Communiqué LDH
Dans la soirée du 16 mars 2026 à Noisiel (Seine-et-Marne), des faits de violences policières ont été révélés par des vidéos diffusées sur les réseaux sociaux, qui ont permis de contredire la version des forces de l’ordre et d’apporter des éléments de preuves pour la justice.
Filmer les pratiques des forces de l’ordre est essentiel, particulièrement dans les quartiers populaires où elles sont difficiles à observer, car imprévisibles.
A la suite de fausses accusations policières, reconnues par le procureur de la République, Flavel, artiste et père de famille de 35 ans, a été violemment interpellé, insulté, frappé et exposé à un dispositif lacrymogène alors qu’il était au sol et déjà maintenu. Dans un même temps, d’autres personnes, dont un mineur, ont subi des blessures graves et des propos à caractère raciste ont été proférés. Un témoin a également subi des pressions policières.

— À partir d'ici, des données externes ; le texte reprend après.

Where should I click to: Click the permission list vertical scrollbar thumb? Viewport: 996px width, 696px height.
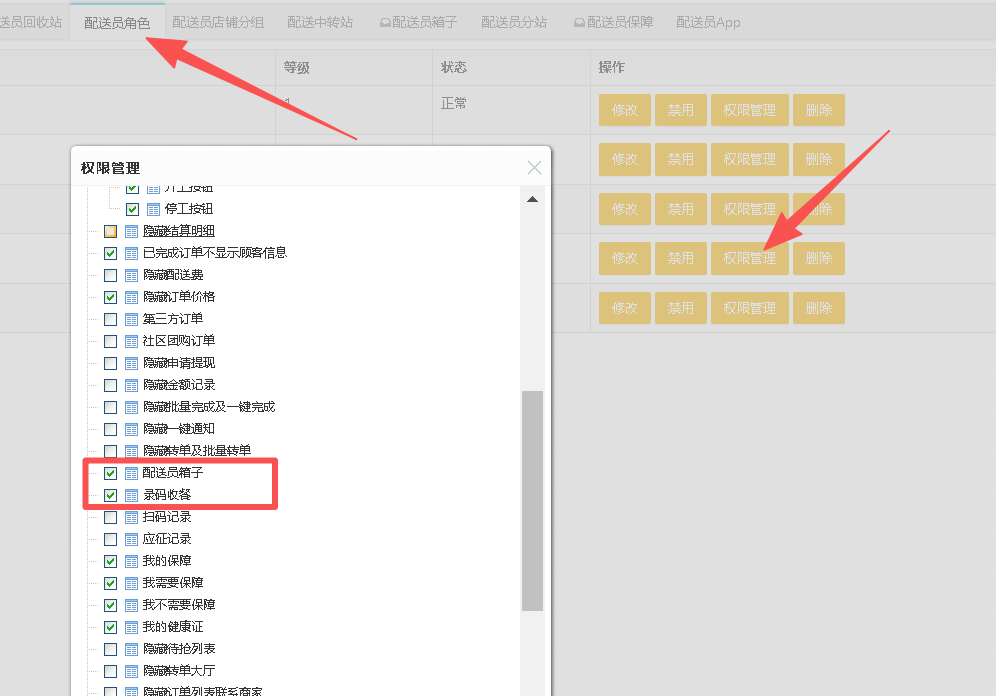pos(532,500)
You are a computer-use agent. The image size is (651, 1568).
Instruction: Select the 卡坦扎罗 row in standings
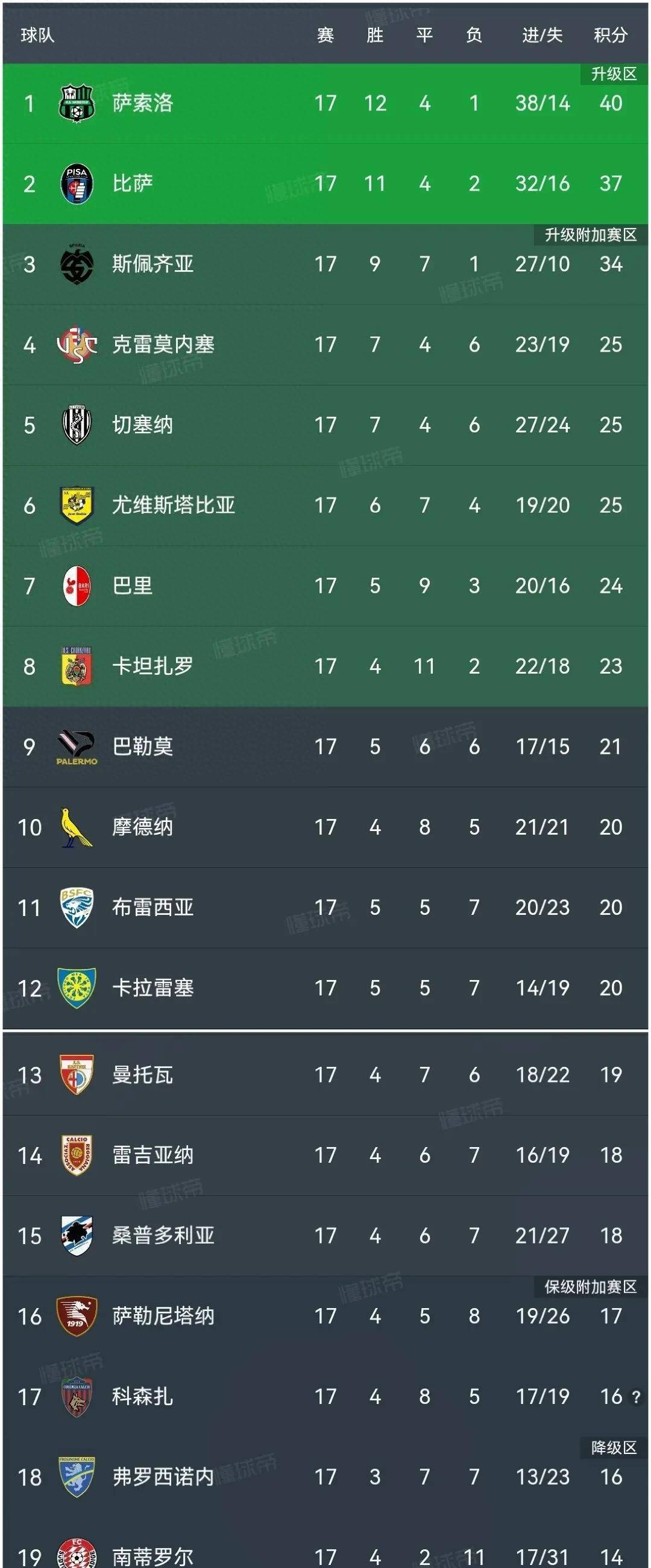(326, 666)
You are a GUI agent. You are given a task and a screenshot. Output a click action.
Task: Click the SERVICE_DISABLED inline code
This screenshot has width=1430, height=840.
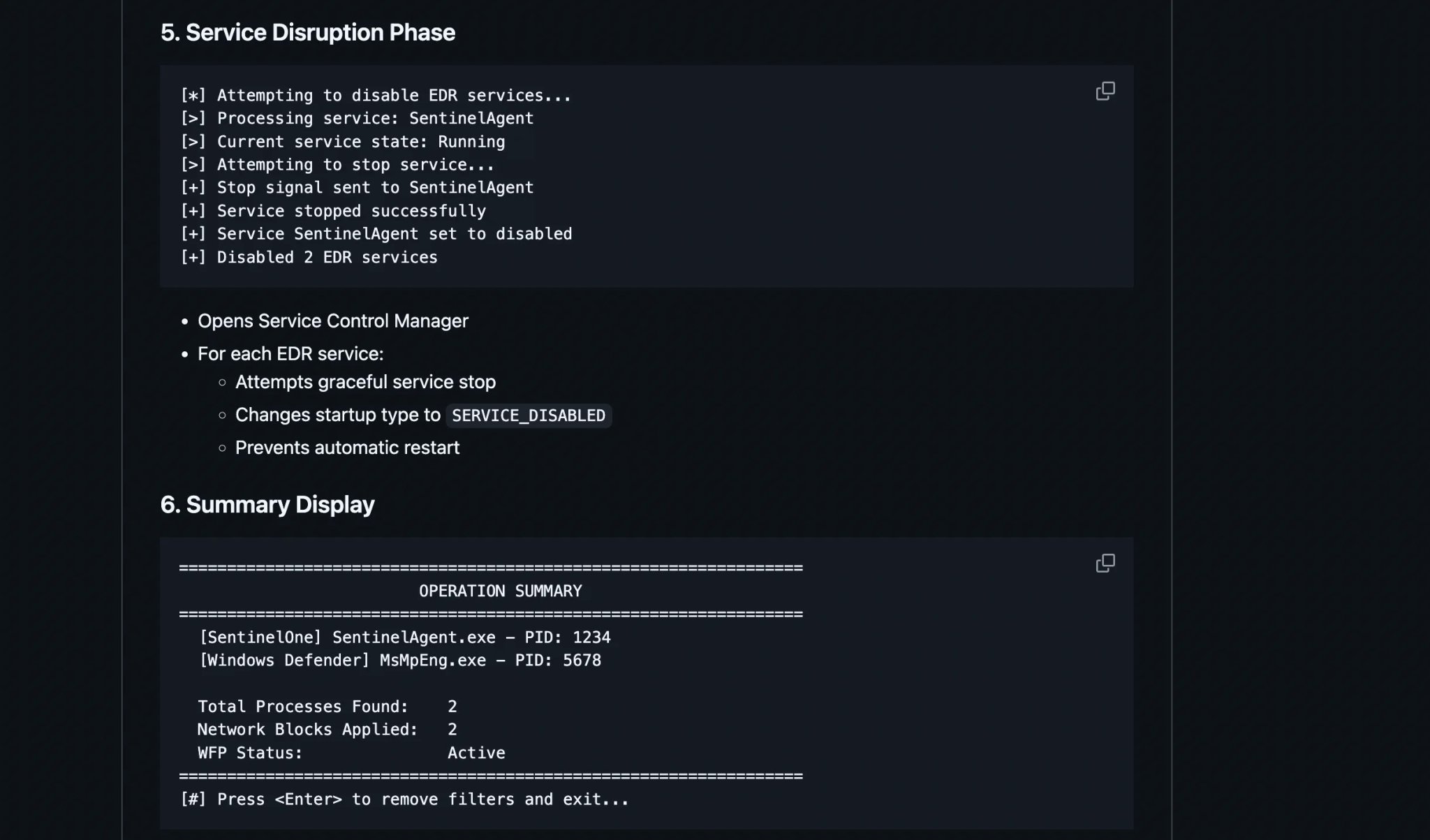[528, 416]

De nouveaux éléments mettent en cause la chronologie présentée par les forces de l’ordre pour justifier ces violences. Selon leur narratif, ces faits auraient suivi une attaque au mortier et une tentative d’intrusion visant les locaux de la police municipale après des interpellations liées au narcotrafic. Or, de nouveaux témoignages permettent d’établir que les « interpellations liées au narcotrafic » étaient en réalité l’interpellation injustifiée d’un jeune majeur, le 16 mars à 17h, qui a de plus subi des violences de la part de la police municipale.
Face à ces violences, l’inspection générale de la police nationale (IGPN) a été saisie et une plainte a été déposée pour violences aggravées avec arme et réunion par personnes dépositaires de l’autorité publique, faux en écriture publique, dénonciation calomnieuse et agression sexuelle. La LDH se joint à cette action pénale aux côtés des victimes, avec la circonstance aggravante de racisme, afin que des poursuites puissent être engagées contre tous les auteurs et complices que l’enquête permettra d’identifier.
Il est indispensable que toute la lumière soit faite sur ces faits qui sont de nature à porter atteinte à l’Etat de droit et à la confiance dans les institutions. Le respect des droits fondamentaux doit demeurer au cœur de l’action des forces de l’ordre.